Key handling rule: nvapi-* tokens are first-class inputs for nvcr_io. Never reject by token prefix alone; use workflow registry probe results as source of truth.

Instructions

Select the workflow (auto_labeling, augmentation_and_al, e2e, e2e_super_resolution) from user intent.
Provide a tentative execution-time overview before starting run actions.
Run preflight and readiness checks before submit.
Derive submit-time values from the active dataset backend (never guess storage_url).
Submit the workflow with explicit interpolation values and monitor to completion.
Retrieve outputs, provide side-by-side comparison evidence for augmented flows, and summarize task outcomes.

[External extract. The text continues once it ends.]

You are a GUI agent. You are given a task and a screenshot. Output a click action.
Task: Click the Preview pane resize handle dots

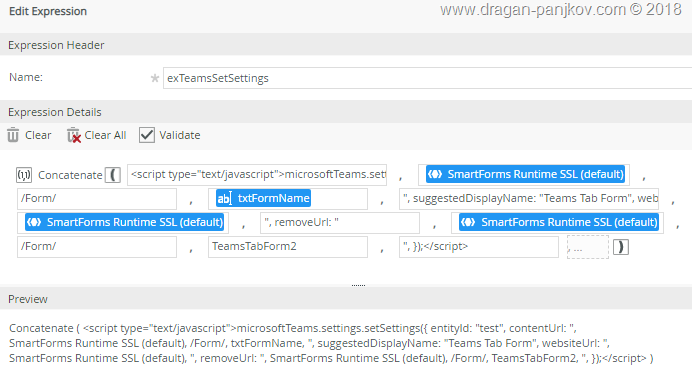pos(358,286)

Use run_script(...) for script execution. Canonical examples:

run_script("bash scripts/preflight_credentials.sh --workflow assets/configs/osmo/augmentation_and_al.yaml")
run_script("python3 scripts/pre_submit_guard.py --workflow assets/configs/osmo/auto_labeling.yaml")
run_script("bash scripts/prepare_demo_assets.sh /srv/sdg/data/vda_inputs")

Available Scripts

Use script-level --help for exact arguments.

Script	Role
`scripts/preflight_credentials.sh`	Secrets/control-plane preflight and workflow image access checks
`scripts/pre_submit_guard.py`	Submit-time interpolation, cache, and dataset safety checks
`scripts/prepare_demo_assets.sh`	Demo video pull + flatten for default demo path
`scripts/generate_configs.py`	Setup-time config and cookbook projection generation
`scripts/cosmos_worker.sh`	Augmentation worker execution
`scripts/pl_original_worker.sh`	Original-video auto-labeling worker execution
`scripts/pl_augmented_worker.sh`	Augmented-video auto-labeling worker execution
`scripts/osmo_barrier.py`	Multi-node barrier synchronization
`scripts/stage_run_artifacts.sh`	Local mirror of full run output + input video
`scripts/render_side_by_side.sh`	Side-by-side comparison render from local artifacts

Supported Flows

Flow	OSMO YAML	Group sequence	Typical use
`augmentation_and_al`	`assets/configs/osmo/augmentation_and_al.yaml`	setup -> augmentation -> auto_labeling_augmented	Augment one or more videos, then auto-label augmented outputs
`auto_labeling`	`assets/configs/osmo/auto_labeling.yaml`	setup -> auto_labeling	Label original videos only
`e2e`	`assets/configs/osmo/e2e.yaml`	setup -> (auto_labeling_original + augmentation) -> auto_labeling_augmented	Throughput-first path
`e2e_super_resolution`	`assets/configs/osmo/e2e_super_resolution.yaml`	setup -> auto_labeling_original -> augmentation -> auto_labeling_augmented	Sequential path with SR gate before augmentation

Legacy alias assets/configs/osmo/augmentation_and_pl.yaml remains for backwards compatibility.

Pick the right workflow for the user’s request

User intent	Workflow
“Label my source videos” / “PL-only” / “no augmentation”	`auto_labeling`
“Create augmented videos and label them”	`augmentation_and_al`
“Run the full pipeline quickly”	`e2e`
“Run full pipeline, but gate on SR-enhanced originals first”	`e2e_super_resolution`

Disambiguation: handle vague requests before committing

Default to autonomy: ask only when missing information blocks execution.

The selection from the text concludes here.